System Requirements. The precompiled MinGW binary should run on any 32-bit Windows machine. This includes Windows 95, Windows 98, Windows ME, Windows NT 3.51, Windows NT 4, Windows 2000, and Windows XP. As of this writing, it has been tested only under Windows 2000. However, the programmer notes that sr-convert does not make any use of the Windows API, beyond what use the C++ standard library makes of it, and therefore it is reasonable to assume that sr-convert will work on other Windows platforms without difficulty.

sr-convert will take advantage of the Streaming SIMD Extensions if your processor has them, but they are not required.

sr-convert uses the CPU the whole time it is running. If this adversely affects system performance then you might wish to use “start /low” to run it in its own window at a low priority.

Memory requirements vary according to the sampling rates being converted, but shouldn’t ever exceed 32 megabytes. This program does not load entire WAV files into memory.

Installation. The sr-convert.exe executable stands alone; to install it, simply move it to somewhere on your PATH, or else alter your PATH to include the directory where it is. You can also execute it from the command line if it is in the current directory or if you specify the full path to the .EXE’s location.

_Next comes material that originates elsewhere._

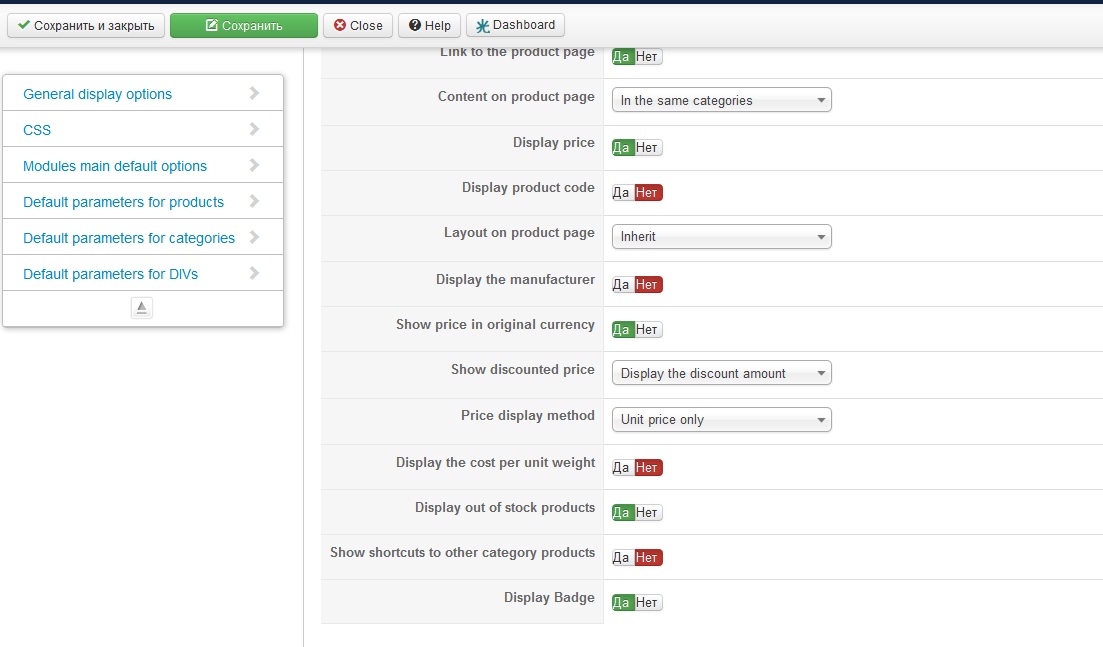Click the collapse arrow icon under sidebar menu
Screen dimensions: 1103x647
click(x=142, y=308)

sr-convert does not maintain a configuration file and does not use the Windows registry. Deleting it is as simple as deleting the .EXE.

Use. To use the program, write a command-line like this:

sr-convert infile inrate outfile outrate

infile should be the name of the input file, including the extension, such as file1.wav. In this version, the input file must be PCM with 8-bit samples or 16-bit samples. These are the most commonly occurring sample formats for WAV files. The WAV file format supports a wide variety of additional sample formats which this program does not yet support (such as 12-bit samples, 24-bit samples, floating-point samples, mu-law, A-law, etc.) and some which it never will support (for example, it is possible to put a WAV file header on an MP3, but this program would have to include an MP3 decoder in order to convert such an input file).

inrate should be the sampling rate of the input file, or a single hyphen (“-”) if you want sr-convert to get the rate from the file itself. The single hyphen is most often used. Note that regardless of whether the rate comes from the file or from the command line, it must be one of the supported sampling rates. Any rate you specify will override the rate specified in the file.

outfile should be the name of the output file, including the extension if you want one. If the output file already exists, it will be overwritten. The output file should not be the same as the input file, or the program will overwrite its own input and crash. For maximum quality, sr-convert always produces a 16-bit PCM output file.

outrate is the sampling rate you would like the output file to have. It can be any of the supported sampling rates.

sr-convert prints a lot of “debugging information” as it prepares to run; this is normal and can be ignored. Then it prints dots and occasionally exclamation marks as it runs. An exclamation mark indicates that clipping occurred when encoding the output into PCM; this is most common when clipping occurs in the input file. If the output sampling rate is very low, then sr-convert will print dots very slowly.

Every three million bytes, sr-convert updates the .WAV file header. Some programs such as Sound Recorder can load the partial .WAV file based on this header, even as the sample-rate converter continues to run. Other programs such as WinAMP won’t play the file until it is finished.

Trading Quality for Space and Time. sr-convert uses a digital filter in order to convert from one sampling rate to another. The impulse response of this filter is the way it responds over time to a single 1-value sample surrounded by 0-value samples (an impulse). As the impulse response gets longer, the quality improves, but sr-convert has to do more arithmetic and the impulse response takes up more space in memory.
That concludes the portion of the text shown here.